Our discrimination task constitutes a high dimensional classification problem. Each experiment was run in a single session less than 90 minutes in duration, and in all cases we found very little or no evidence of learning during the test trials. The fact that observers could learn this task so quickly during the few training trials indicates a bias of the system for processing natural images. In machine learning, the “no free lunch” theorem [35] states that all classification algorithms perform the same on average over all tasks. Put another way, the performance of a classification algorithm–-including those of human observers–-on our task reflects how biased it is for this particular task. While the pattern of performance provides evidence for the existence of a bias, it does not provide specific feedback about how the bias is implemented by the visual system. In the three cue identification experiments, we examined which natural image features were prominent cues to the discrimination task.

We can draw two clear conclusions about the perceptual importance of some of the model features.

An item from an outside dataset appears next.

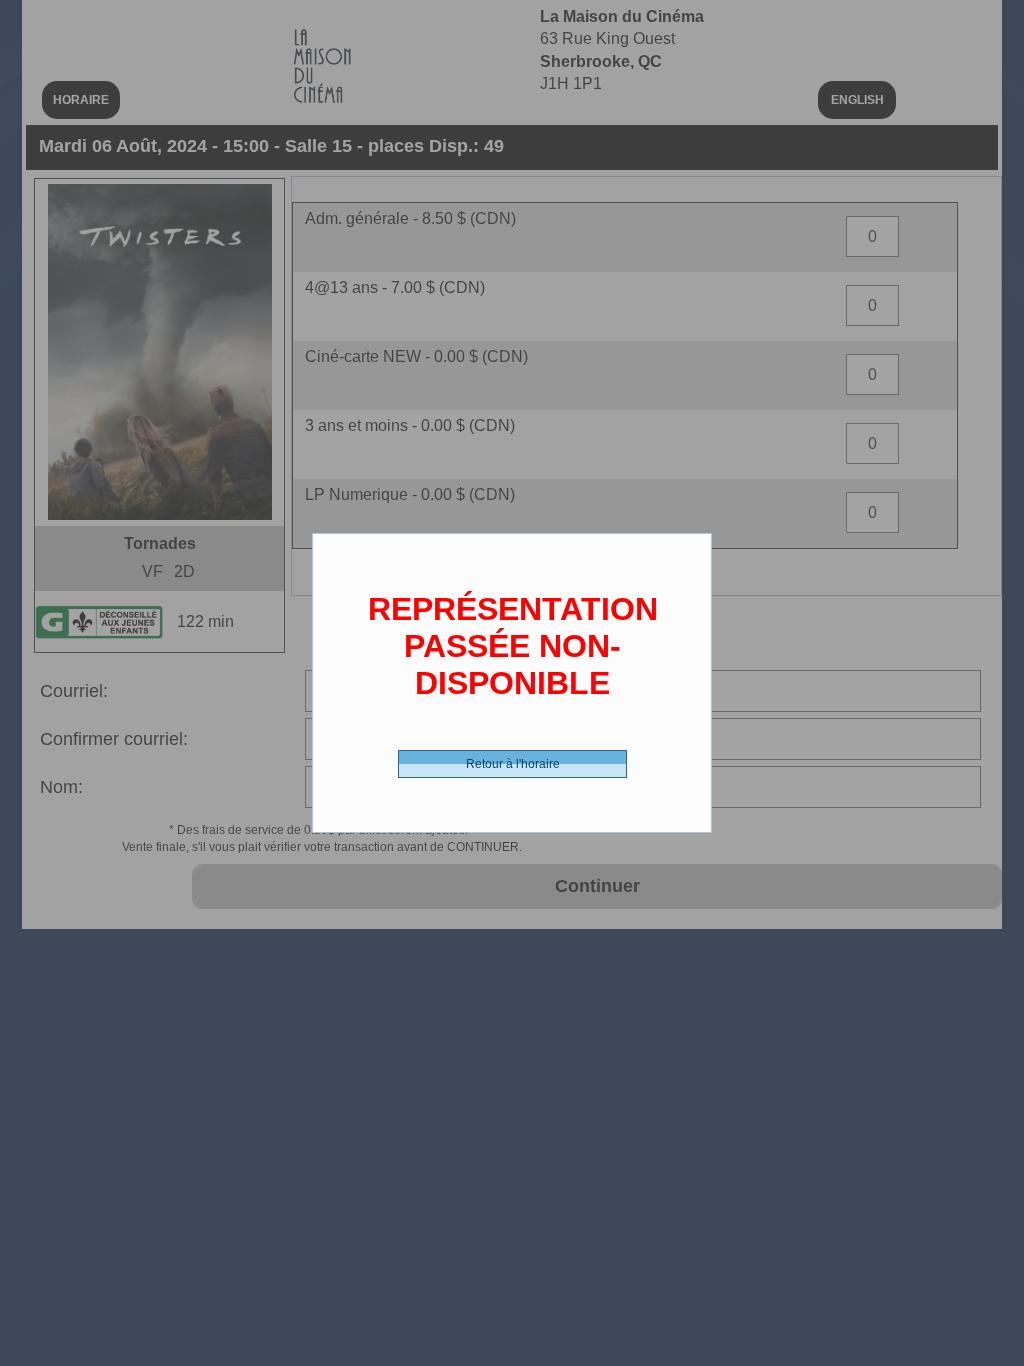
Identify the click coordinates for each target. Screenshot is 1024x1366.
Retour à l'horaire (513, 764)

The first conclusion relates to the importance of filter shapes. We tested two pairs of models that differed only in filter shape: a random second-order model and the independent components analysis model (RND vs. ICA) and the -spherically symmetric model using random filter shapes and the -spherical model using the ICA filters (L2 vs. LP). Even though a general proportionality between discriminability and model likelihood does not exist (only an ordering relationship), the previously reported small effect of filter shape on likelihood [8], [43] was mirrored by very small differences in discriminability here. As shown in Figures 6A and 6B, the differences from RND to ICA and from L2 to LP are very small, indicating that using a linear transformation with oriented filters translates into a very small perceptual benefit. This result implies that the oriented filters of the independent components analysis model make only a small improvement over a pink-noise like representation in capturing perceptually prominent natural image features.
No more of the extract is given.